The actual process of contaminant detection is also complex.

“Most of the time, if you really want to monitor for a range of air toxics, you have to have access to a particularly sophisticated chemical laboratory with the right equipment to do the analyses,” Greenbaum said.

Courtesy of legislation like a 2021 Covid-19 relief package, EPA is now pumping more money into community air-monitoring grants. But other bills to set broader fence-line pollutant tracking requirements did not advance in the last Congress.

Before EPA in 2015 ordered refineries to regularly check for fence-line levels of benzene as part of a regulatory update, it faced intense opposition from industry groups who argued that the results would be unreliable.

"Many refineries are situated along waterways and highways, where vehicle and marine traffic exhaust emissions can have a considerable impact on ambient benzene concentrations," Bill Wehrum, then an attorney in private practice, wrote in 2014 comments on what was then a draft version of the update. "In other words, one cannot presume that an elevated concentration at the fenceline indicates a problem within the fenceline," Wehrum added on behalf of an industry coalition that included the American Petroleum Institute.

Wehrum went on to head EPA's air office for about 19 months during former President Donald Trump's administration.
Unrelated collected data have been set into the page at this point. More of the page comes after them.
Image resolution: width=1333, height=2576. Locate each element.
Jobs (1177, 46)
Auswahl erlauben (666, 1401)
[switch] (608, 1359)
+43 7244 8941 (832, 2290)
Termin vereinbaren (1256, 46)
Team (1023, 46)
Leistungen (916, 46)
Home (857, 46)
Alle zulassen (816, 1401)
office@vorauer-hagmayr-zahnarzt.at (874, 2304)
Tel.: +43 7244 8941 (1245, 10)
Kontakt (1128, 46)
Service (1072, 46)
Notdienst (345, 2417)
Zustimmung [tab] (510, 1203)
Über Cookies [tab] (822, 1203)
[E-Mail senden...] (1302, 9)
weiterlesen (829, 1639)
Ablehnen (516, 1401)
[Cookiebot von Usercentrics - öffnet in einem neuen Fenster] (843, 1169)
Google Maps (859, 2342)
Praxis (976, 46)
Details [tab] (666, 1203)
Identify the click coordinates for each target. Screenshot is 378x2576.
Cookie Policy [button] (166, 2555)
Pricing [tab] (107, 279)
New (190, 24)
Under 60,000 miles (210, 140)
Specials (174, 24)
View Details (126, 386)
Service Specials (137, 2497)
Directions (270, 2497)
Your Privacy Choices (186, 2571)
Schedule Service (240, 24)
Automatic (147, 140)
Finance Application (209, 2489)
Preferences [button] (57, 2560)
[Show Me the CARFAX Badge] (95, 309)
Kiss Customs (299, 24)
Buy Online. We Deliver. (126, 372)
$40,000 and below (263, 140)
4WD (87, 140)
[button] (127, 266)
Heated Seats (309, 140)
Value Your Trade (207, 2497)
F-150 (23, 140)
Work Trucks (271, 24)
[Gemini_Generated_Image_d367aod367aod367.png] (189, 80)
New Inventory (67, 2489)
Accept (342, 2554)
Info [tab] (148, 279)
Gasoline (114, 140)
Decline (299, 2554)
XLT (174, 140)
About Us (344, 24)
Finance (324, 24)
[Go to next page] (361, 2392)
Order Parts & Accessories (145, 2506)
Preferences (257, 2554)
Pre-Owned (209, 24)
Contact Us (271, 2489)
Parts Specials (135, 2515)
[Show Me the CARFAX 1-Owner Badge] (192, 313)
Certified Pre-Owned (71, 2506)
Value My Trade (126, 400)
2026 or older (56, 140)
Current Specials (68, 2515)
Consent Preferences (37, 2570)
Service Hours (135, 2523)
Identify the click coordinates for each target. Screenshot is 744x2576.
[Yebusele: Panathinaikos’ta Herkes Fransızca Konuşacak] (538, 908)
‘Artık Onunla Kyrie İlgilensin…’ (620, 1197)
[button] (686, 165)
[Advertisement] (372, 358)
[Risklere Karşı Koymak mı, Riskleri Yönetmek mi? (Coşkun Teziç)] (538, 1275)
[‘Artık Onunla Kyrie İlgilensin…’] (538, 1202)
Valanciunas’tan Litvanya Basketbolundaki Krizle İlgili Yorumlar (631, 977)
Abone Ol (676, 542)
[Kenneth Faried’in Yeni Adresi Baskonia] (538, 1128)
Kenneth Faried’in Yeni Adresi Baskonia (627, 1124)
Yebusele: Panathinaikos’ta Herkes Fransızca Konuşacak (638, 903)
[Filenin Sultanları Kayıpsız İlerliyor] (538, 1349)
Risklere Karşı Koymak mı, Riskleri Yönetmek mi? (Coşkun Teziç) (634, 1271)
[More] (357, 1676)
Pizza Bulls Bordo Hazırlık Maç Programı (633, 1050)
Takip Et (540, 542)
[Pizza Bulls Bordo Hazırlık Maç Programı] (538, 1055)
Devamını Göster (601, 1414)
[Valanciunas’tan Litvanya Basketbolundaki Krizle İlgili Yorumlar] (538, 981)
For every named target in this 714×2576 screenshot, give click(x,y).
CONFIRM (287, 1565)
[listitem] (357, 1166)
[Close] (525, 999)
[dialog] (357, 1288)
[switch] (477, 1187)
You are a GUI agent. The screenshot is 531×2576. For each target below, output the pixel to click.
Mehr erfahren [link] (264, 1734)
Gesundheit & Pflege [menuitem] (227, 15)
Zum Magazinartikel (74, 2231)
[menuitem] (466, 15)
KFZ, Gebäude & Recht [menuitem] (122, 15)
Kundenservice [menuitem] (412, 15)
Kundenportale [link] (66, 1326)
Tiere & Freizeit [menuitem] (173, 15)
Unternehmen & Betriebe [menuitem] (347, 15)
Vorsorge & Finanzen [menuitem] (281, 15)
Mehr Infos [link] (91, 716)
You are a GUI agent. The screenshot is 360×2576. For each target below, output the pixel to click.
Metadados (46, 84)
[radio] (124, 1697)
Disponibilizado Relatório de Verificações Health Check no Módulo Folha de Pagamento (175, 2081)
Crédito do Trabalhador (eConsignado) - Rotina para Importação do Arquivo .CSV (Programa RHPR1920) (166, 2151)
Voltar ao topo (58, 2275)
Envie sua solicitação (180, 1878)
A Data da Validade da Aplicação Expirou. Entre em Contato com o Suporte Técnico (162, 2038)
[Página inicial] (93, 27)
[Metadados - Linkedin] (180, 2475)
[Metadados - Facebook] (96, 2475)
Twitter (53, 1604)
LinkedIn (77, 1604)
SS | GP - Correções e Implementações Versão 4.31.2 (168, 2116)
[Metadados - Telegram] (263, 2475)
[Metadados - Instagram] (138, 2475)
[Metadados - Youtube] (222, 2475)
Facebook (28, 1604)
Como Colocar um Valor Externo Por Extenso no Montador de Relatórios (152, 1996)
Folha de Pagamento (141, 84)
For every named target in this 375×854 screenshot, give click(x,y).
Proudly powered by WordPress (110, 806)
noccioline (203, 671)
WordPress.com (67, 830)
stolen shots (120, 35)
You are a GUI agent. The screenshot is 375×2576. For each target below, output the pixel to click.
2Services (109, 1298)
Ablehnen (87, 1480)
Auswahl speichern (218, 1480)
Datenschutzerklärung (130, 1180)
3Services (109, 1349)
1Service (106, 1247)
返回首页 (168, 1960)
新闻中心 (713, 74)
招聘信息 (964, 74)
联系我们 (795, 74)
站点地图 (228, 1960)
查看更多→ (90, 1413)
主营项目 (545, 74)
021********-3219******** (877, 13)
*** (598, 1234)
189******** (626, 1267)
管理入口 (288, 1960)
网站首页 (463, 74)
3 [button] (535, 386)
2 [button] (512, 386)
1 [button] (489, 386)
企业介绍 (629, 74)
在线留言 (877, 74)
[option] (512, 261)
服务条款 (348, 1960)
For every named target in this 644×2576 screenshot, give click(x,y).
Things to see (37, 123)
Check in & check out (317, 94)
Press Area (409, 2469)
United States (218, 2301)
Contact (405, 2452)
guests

Notwithstanding the objections from industry interests, EPA proceeded with the benzene monitoring requirement, which orders plants to make fixes when readings show an "action level" of 9 micrograms per cubic meter of air.

The mandate has not been a cure-all. While most refineries keep benzene concentrations below that threshold, exceedances continue, according to surveys by the Environmental Integrity Project, a watchdog group. Last year, EPA's inspector general announced an inquiry into the extent to which EPA, as well as state and local regulators, ensure that plants take "corrective action" to come into compliance. According to a spokesperson, the inspector general tentatively plans to make its findings public by June.